• REQUIRED WORK
A. In the code search tutorial, copy word for word the passage starting with "Display progress in" and going on through "processing the rest.".
B. Answer these questions using the code search tutorial:
(i) What should be done when a file does not parse cleanly?
(ii) Which four metadata fields should each chunk carry?
(iii) What kind of index should be created on the code text column?

Testing: Verify your Oracle Database container is running and you can connect to it. Load your embedding model and generate a test embedding to confirm it returns a vector of the expected dimensions. Make a test call to your LLM API to confirm it returns a valid response. Verify your environment file is being read correctly and no credentials are in your source code.

Step 1

In this step your goal is to build a code parsing pipeline that breaks a codebase into meaningful chunks.

The foundation of semantic code search is good chunking. Rather than splitting files at arbitrary character boundaries, you want to split at logical boundaries: functions, classes, and modules. A chunk should represent one coherent unit of code that makes sense on its own.

Point your parser at a local directory and have it walk the file tree, identify source files, and split each one into chunks. Each chunk should carry metadata: the file path it came from, what type of chunk it is (function, class, module), the programming language, and the character range within the original file.

Not every file will parse cleanly. Some might have syntax errors, use unusual language features, or be in a format your parser doesn’t support. When that happens, log the failure and keep going. A partial index is far more useful than no index at all.

Display progress in the terminal as ingestion runs: how many files have been processed, how many chunks have been created, and any failures encountered.

Testing:

Run your parser against your test codebase and verify it produces chunks at function and class boundaries, not arbitrary splits.
Inspect several chunks and confirm each one contains a complete, coherent unit of code.
Check that the metadata on each chunk is correct - file path, chunk type, language, and character range should all match the source.
Introduce a file with a deliberate syntax error and verify the parser logs the failure and continues processing the rest.
Verify the terminal output shows meaningful progress: files processed, chunks created, and any errors.

Step 2

In this step your goal is to embed the code chunks and store them in your vector database.

Take each chunk from your parser, generate a vector embedding for it using your chosen embedding model, and store the embedding alongside the chunk’s text and metadata in Oracle Database. The metadata fields - file path, chunk type, language, and character range - should all be stored and indexed so you can filter on them later.

Think about how you structure your storage. You’ll want to be able to search by vector similarity, but also filter by metadata (e.g. “only show me Python files” or “only functions, not classes”). Set up your vector indexes accordingly. Also create an Oracle Text full-text index on the code text column - this will let you fall back to keyword search when vector similarity alone doesn’t find good matches, and is particularly useful when developers search for exact identifier names, error messages, or string literals.

(Collected data)
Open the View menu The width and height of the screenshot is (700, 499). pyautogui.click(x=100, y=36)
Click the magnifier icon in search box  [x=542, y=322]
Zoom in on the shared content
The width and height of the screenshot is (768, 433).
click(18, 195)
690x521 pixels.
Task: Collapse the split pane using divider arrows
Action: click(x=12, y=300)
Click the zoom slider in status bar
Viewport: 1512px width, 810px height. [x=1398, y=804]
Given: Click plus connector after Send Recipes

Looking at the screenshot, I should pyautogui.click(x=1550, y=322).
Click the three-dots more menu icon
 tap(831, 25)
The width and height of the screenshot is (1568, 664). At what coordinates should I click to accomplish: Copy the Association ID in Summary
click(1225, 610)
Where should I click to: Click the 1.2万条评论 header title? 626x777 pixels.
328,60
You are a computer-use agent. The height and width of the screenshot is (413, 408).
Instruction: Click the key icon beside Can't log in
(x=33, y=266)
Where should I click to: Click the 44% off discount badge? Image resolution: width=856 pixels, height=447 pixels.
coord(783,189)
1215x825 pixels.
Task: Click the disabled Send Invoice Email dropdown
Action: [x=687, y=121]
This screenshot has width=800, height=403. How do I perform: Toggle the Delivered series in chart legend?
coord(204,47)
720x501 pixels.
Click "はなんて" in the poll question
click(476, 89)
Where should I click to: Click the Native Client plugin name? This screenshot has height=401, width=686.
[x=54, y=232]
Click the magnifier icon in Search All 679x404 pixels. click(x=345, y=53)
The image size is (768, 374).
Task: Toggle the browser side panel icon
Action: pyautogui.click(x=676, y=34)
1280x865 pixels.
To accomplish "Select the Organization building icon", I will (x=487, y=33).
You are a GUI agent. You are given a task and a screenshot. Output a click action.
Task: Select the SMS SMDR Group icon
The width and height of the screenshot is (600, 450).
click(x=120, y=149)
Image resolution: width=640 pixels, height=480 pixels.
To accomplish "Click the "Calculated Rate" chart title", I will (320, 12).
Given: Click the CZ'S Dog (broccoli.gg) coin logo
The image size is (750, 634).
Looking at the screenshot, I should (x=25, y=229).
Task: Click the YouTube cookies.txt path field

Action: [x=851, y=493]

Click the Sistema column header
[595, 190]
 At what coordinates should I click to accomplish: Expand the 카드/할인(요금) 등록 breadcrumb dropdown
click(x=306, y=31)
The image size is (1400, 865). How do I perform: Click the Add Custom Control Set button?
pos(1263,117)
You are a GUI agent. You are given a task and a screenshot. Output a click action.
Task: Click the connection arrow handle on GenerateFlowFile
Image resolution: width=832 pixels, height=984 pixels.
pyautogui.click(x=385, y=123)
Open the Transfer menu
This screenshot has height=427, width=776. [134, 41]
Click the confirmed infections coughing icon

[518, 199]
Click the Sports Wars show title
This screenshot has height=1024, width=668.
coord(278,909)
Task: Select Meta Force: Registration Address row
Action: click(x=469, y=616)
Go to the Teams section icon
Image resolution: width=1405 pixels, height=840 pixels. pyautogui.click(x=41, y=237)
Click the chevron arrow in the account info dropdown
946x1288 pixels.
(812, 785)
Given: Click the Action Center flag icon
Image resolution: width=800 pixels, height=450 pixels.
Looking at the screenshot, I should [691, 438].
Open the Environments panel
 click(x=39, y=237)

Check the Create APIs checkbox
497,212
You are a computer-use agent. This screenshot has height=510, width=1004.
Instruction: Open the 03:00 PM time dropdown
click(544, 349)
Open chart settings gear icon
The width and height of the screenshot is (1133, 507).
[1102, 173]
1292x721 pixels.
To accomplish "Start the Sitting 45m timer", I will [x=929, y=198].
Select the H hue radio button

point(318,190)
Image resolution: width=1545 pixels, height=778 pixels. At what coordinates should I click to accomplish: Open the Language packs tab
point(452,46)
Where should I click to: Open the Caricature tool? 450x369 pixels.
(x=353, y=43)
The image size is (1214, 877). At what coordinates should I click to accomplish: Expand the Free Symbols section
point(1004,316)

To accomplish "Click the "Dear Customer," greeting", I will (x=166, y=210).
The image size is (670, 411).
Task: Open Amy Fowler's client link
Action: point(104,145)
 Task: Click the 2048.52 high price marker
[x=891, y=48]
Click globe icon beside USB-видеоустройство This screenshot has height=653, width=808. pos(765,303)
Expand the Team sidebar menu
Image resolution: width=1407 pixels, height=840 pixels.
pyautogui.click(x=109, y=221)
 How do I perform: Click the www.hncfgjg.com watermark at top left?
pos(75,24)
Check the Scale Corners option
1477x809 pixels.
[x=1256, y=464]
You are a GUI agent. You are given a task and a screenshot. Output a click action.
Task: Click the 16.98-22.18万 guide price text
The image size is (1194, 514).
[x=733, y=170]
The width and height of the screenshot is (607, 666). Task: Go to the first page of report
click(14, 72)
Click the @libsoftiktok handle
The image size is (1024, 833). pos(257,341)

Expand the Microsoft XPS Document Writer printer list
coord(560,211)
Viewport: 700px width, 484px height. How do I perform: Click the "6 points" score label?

• WRITTEN RESPONSES
A.
Display progress in the terminal as ingestion runs: how many files have been processed, how many chunks have been created, and any failures encountered.

Testing:

Run your parser against your test codebase and verify it produces chunks at function and class boundaries, not arbitrary splits.
Inspect several chunks and confirm each one contains a complete, coherent unit of code.
Check that the metadata on each chunk is correct - file path, chunk type, language, and character range should all match the source.
Introduce a file with a deliberate syntax error and verify the parser logs the failure and continues processing the rest.

B.
(i) Log the failure and keep going.
(ii) The file path, the chunk type (function, class, module), the programming language, and the character range within the original file.
(iii) An Oracle Text full-text index.